### Исходный текст

· · · · · · ·

Всё было нормально, взял зампотех батальона эту машину – и поехал в город. И где-то там уже к нему подъезжает легковая. Выходил русский шофер, говорит:
- Откуда вы взяли эту машину?
Он ответил, что это не его дело. А тот заявил, что это машина – японского атташе. То есть что её украли у японского атташе. А наш капитан сказал, что мы нашли её на площадке.
На второй день в батальон приехал Вишневский: замминистра иностранных дел. Начал спрашивать меня. Я – не украл, не продал. Он так посмотрел... Ему рассказали, что мы из 3-4 машин делаем одну. А эта – скандальная. Я ему рассказал всё…
- Раз ты такой специалист, скажи – трое суток вам хватит, чтобы эту машину, как новую, сделать? Кожа будет, всё будет!
Я пошёл советоваться. Сказал, что сделаем – а потом и сделали. Приехал, посмотрел. Сказал, что мог быть скандал. Получилось так, что атташе поехали железными вагонами пассажирскими, а машину отправили грузовым поездом, а там кто-то взял и ободрал её. Когда сгрузили и пригласили получать – сказали восстановить. Но это же гигантская махина, площадка! Почему она там оказалась? Это же товарный двор нужен…
А потом, когда уже всё утряслось, батальон сделали гражданским, чтобы военным спокойно дальше службу нести. Передали мы технику, и она стояла на стадионе «Динамо» возле вокзала.
Нас там было семь политработников. А уже началась летняя кампания, наступление на Харьков, и нас – в резерв Западного фронта, в Воронеж! Но уже так разгорелось всё, что стало не до резерва. Нас вернули в Москву – и в Москве вечером же получили назначение в бригаду. В артиллерийскую. Избрали меня комсоргом полка. Истребительного противотанкового артиллерийского полка резерва Главного командования. Нам сразу установили полуторные оклады, хотя звания «гвардейских» тогда полкам не присваивали.
- Какие орудия были в полку?
- 45-ки. Они были на автотяге, были тягачи… Мы за ночь проходили иногда по 200 километров.
- Вы попали в истребительно-противотанковый полк, и…
- 6 полков были назначены в Сталинград, но мы этого тогда не знали. Мы получали технику, нам дали время на комплектование. Машины – получили сразу. «Виллисы». А грузовые были – «Доджи ¾».
Эти полки имели специальные снаряды. Наши прочухались, только когда немцы под Харьковом – когда Тимошенко наступал на Харьков – изобрели кумулятивный снаряд и 67% танков «КВ» вывели! Они держали это в секрете до самого наступления, и так мы остались без танков «КВ». Тогда и наши подумали, как можно сделать подкалиберный снаряд. Это такой мягкий наконечник, а внутри стержень типа заточки… и эти снаряды давали только истребителям из противотанковых полков. Он под любым углом броню брал. Мягкий наконечник, когда воткнулся – типа как «прилип», и это снаряд ставит под прямым углом к броне, а эта стальная заточка изнутри пробивает броню, и туда врываются газы, 3000 градусов! Так что, если такой снаряд пробьёт броню – танк обязательно вспыхнет.

· · · · · · ·

### Раздел с данными

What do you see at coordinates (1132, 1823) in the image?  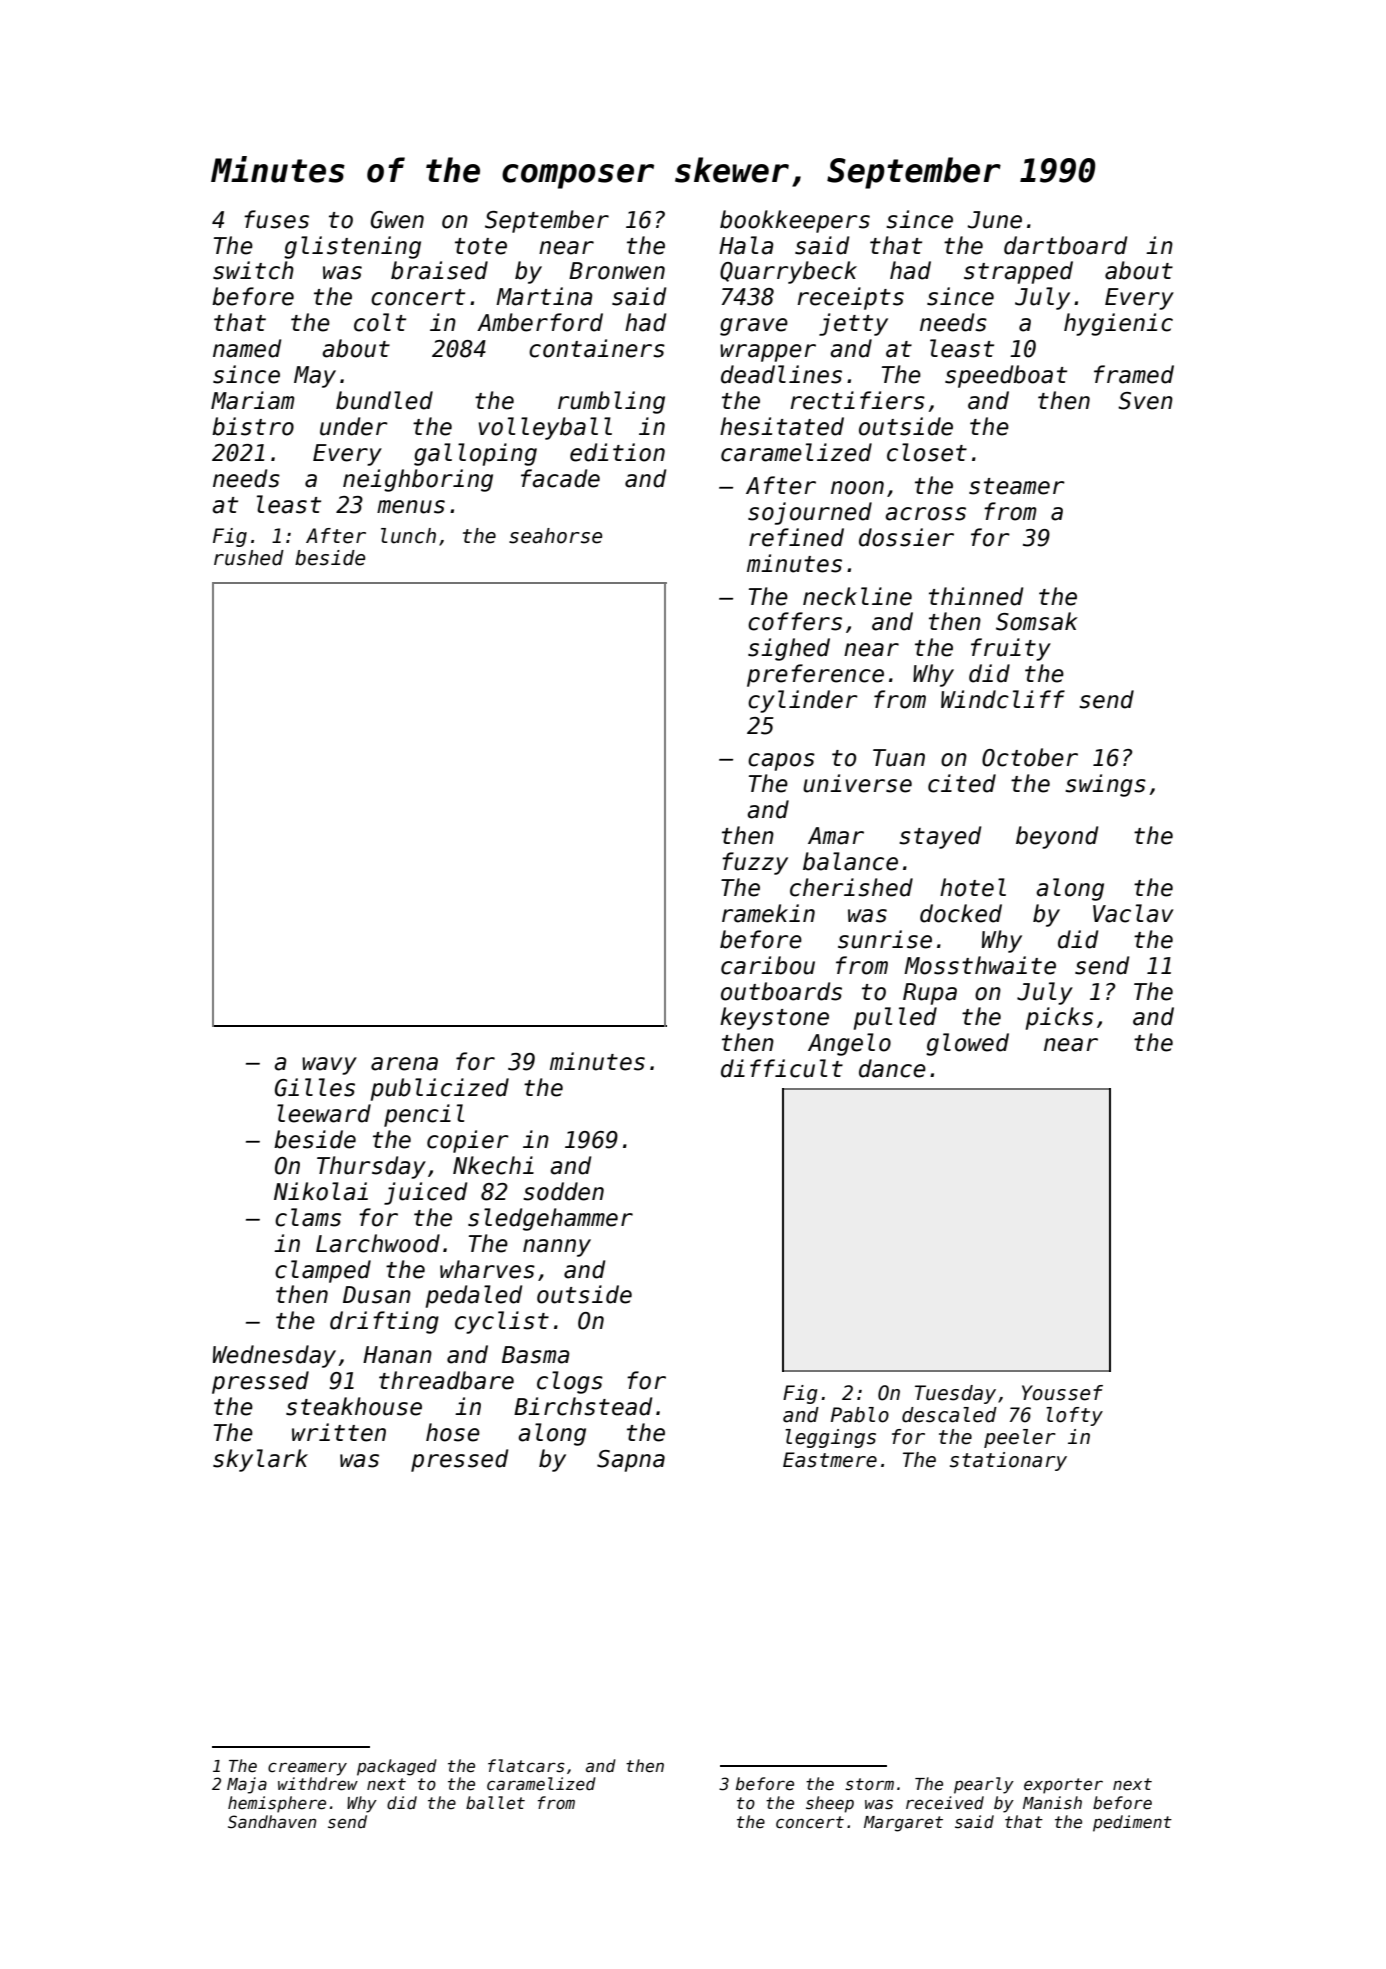 I see `pediment` at bounding box center [1132, 1823].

· · · · · · ·

### Цель задания
Выпишите все города, которые названы в исходном тексте, в том порядке, в каком они впервые встречаются.

### Решение задания
Харьков, Воронеж, Москва, Сталинград